3- Come la pensi e vivi la tua vita da donna con disabilità nella  nostra società contemporanea  malata e stereotipata?

  Purtroppo o per fotuna sono donna.

in questa società malata e violenta  essere donna è un problema, quella sensazione di paura quando camminni per strada da sola, il terrore quando incontri qualcuno, abbassi lo sguardo d’istinto e allunghi il passo sperando che quell’uomo che hai incontrato per la tua strada non decida di seguirti e di farti del male, quella sensazione di dover stare sempre in guardia, quella sensazione di dover sempre dimostare che quello che ti sei conquistata sul lavoro o altro non sia dovuto al fatto che hai aperto le gambe o al fatto che sei bionda o bella ma alle tue capacità o ai tuoi talenti, quel doverti sempre giustificare di non essere abbastanza.

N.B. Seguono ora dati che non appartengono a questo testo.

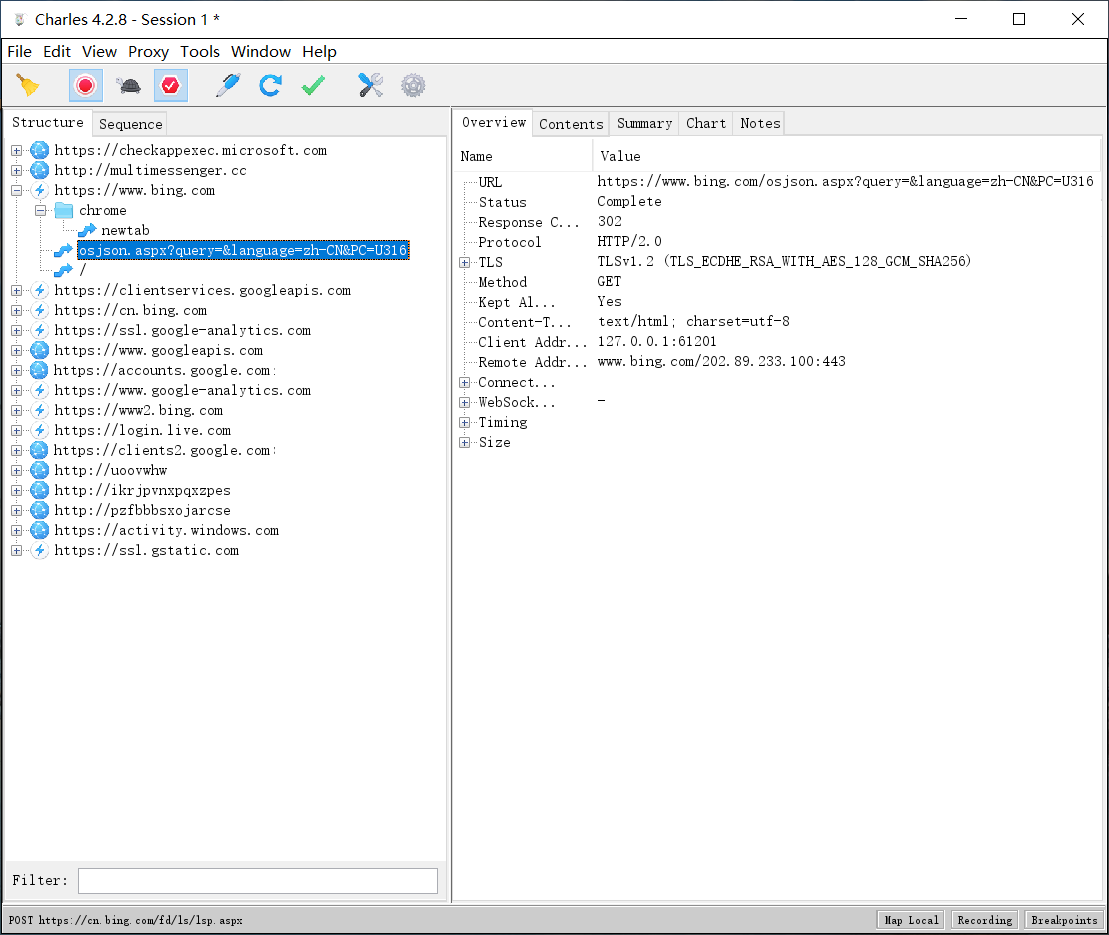Image resolution: width=1109 pixels, height=935 pixels.
Task: Click the Repeat request refresh icon
Action: pos(270,86)
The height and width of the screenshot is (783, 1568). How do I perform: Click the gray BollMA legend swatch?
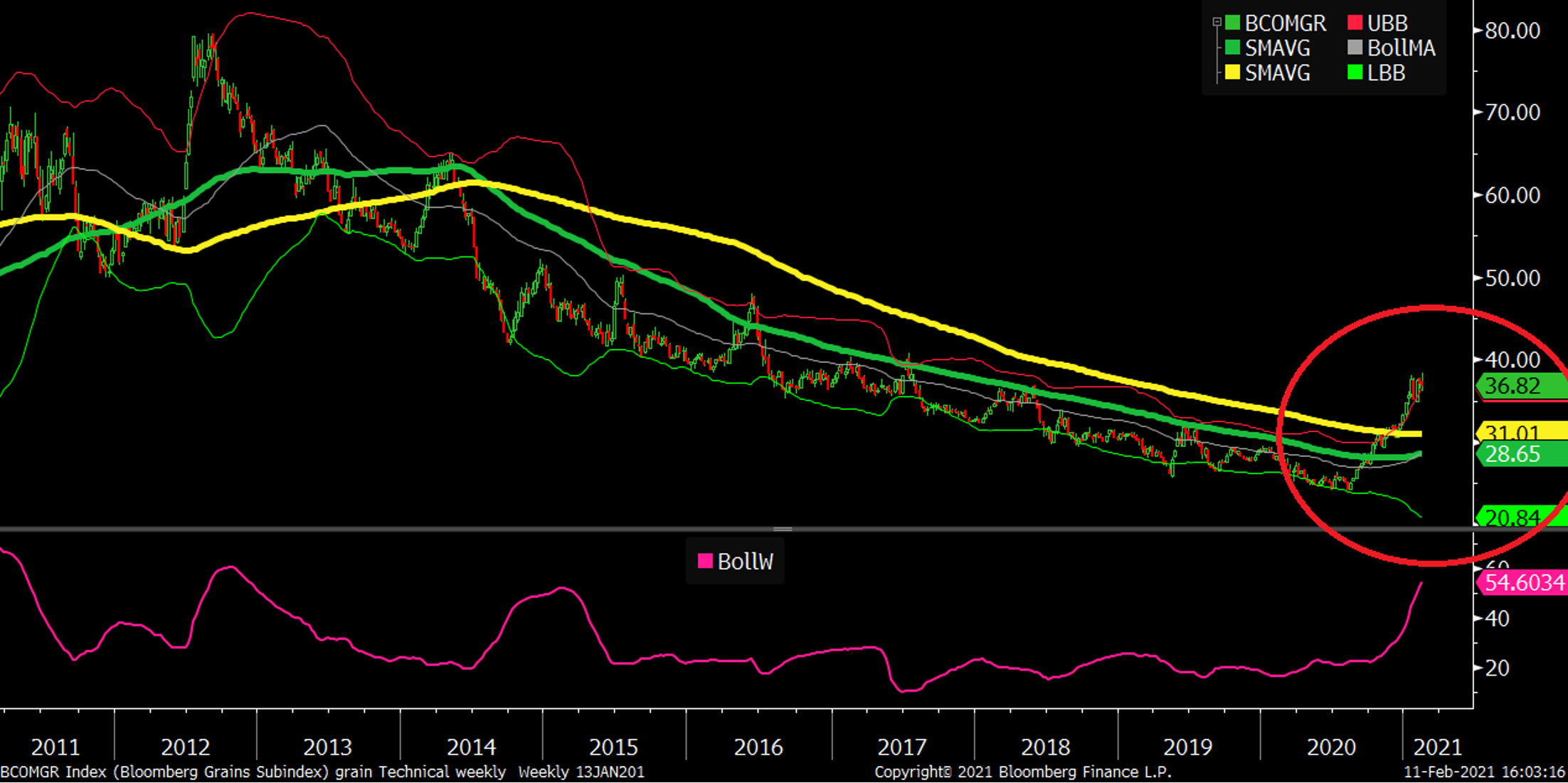[1355, 48]
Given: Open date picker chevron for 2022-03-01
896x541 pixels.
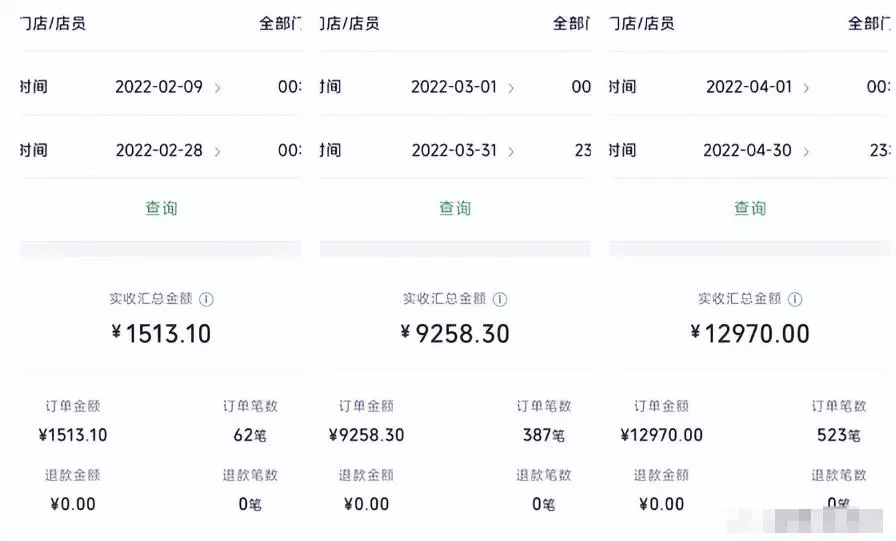Looking at the screenshot, I should 511,88.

da donna con disabilità tutto questo si è amplificato, quella sensazione di non poter neanche scappare e correre se qualcuno dovesse avere delle brutte intenzioni, i mille “signorina ma non c’è un dottore” che mi dicono al lavoro, perchè ovvio, donna e in carrozzina, solo la segretaria posso essere.

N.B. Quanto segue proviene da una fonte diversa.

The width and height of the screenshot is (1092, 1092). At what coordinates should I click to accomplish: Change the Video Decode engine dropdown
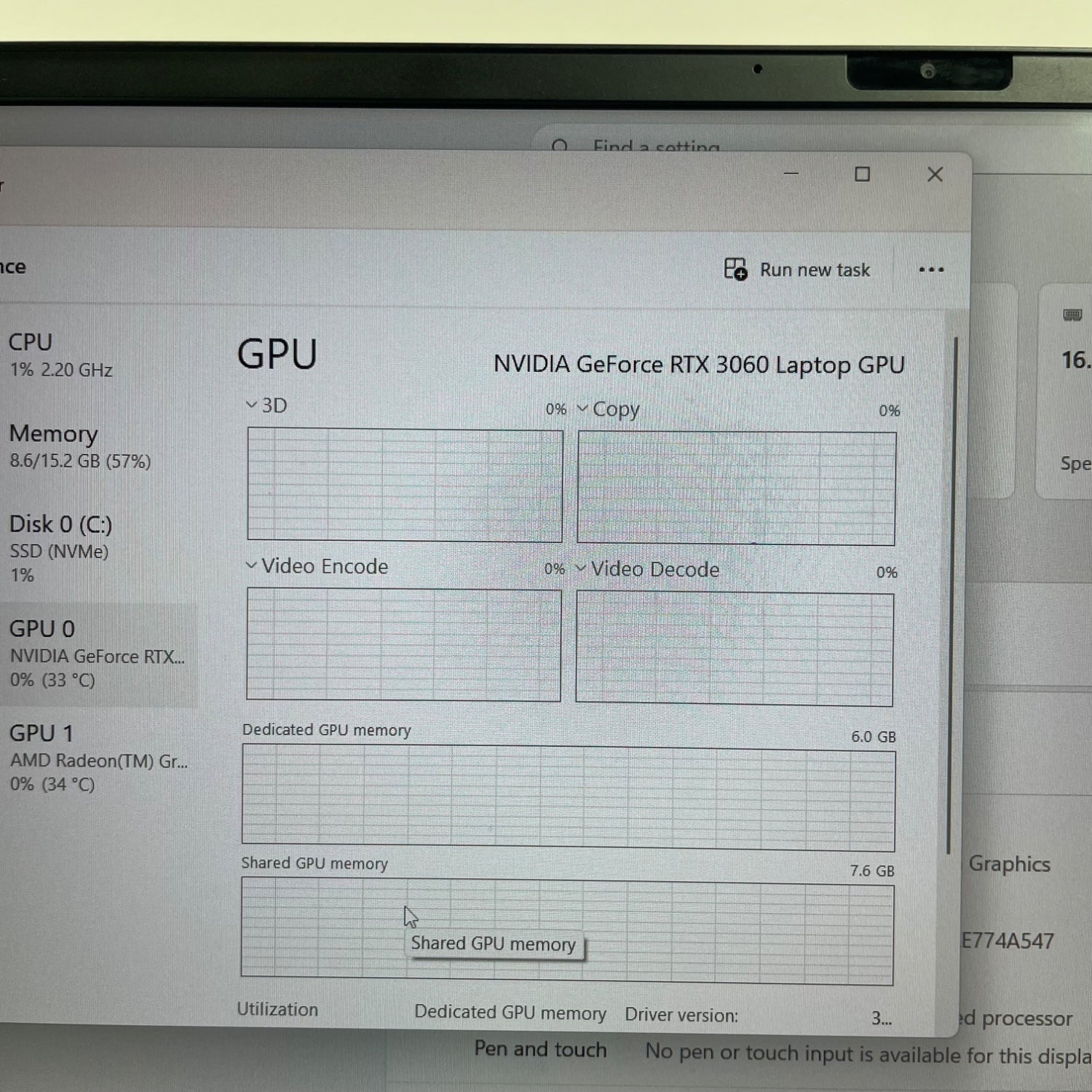tap(581, 569)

ho dovuto faticare molto più dei mie colleghi maschi e anche di più delle mie colleghe donne per affermare la mia professionalità e purtroppo ci sono ancora persone che mi guardano come se  il posto di lavoro non me lo fossi meritato con anni di studio master e specializzazioni ma solo perche sono seduta e allora mi hanno dovuto mettere da una parte.

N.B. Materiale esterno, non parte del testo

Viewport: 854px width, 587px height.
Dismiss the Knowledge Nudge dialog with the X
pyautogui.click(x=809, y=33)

Da donna che prima camminava e che poi si è dovuta sedere ho dovuto affrontare un cambiamento enorme nel rapporto con gli uomini. devi prima fargli capire che non sei un essere asessuato, poi devi fargli capire che non hai bisogno di un badante e che non cerchi qualcuno che ti pulisca il culo  ma un compagno di vita e poi forse puoi iniziare una conoscenza .. ma a quel punto forse hai fatto talmente tanta fatica che ti è passata anche la voglia di conoscere qualcuno. anche perchè ogni volta devi ricominciare daccapo. e questo è colpa della società ignorante per cui una donna in carrozzina può stare solo a casa con la copertina a quadri sulle gambe davanti alla televisione.

Poi ho la  fortuna di essere una donna forte e ho fatto della mi disabilità un punto di forza, anche se anche questo non va bene , perchè in questa società completamante sbagliata se sei una donna con i coglioni non va bene perchè la frase che mi sento dire più spesso è ” tu per me sei troppo” “non riesco a stare al tuo passo” insomma non va bene nulla, se sei troppo gli uomini si spaventano e le donne ti invidiano, se sei troppo poco sei la classica disabili che suscitra solo compassione e non vieni considerata come essere umano ma solo per la sua disabilità.  insomma essere donna al giorno d’oggi credo sia la cosa più doiffile del mondo ed essere disbilie poi non ne parliamo. ma io la vivo bene, nel senso per me è uno stimolo a fare sempre meglio e a dimostare a questo mondo al contrario che una donna disabile può essere una risorsa.

Questa è Manuela, conosciuta proprio durante un mio ricovero in un “villaggio vacanze”.

La verità è che conoscerla mi ha apportato veramente tanto valore e mi ha dato l’opportunità di constatare che non sono l’unica donna “carrozzata” a pensarla così soprattutto sugli uomini…

Grazie mille a Manuela Migliaccio per la sua semplicità e disponibilità, mi auguro che le sue parole siano un modo per spronare chi ci legge.

Perché la disabilità è vista come un mondo a parte, la conoscenza della diversità fa capire che la disabilità è una parte del mondo.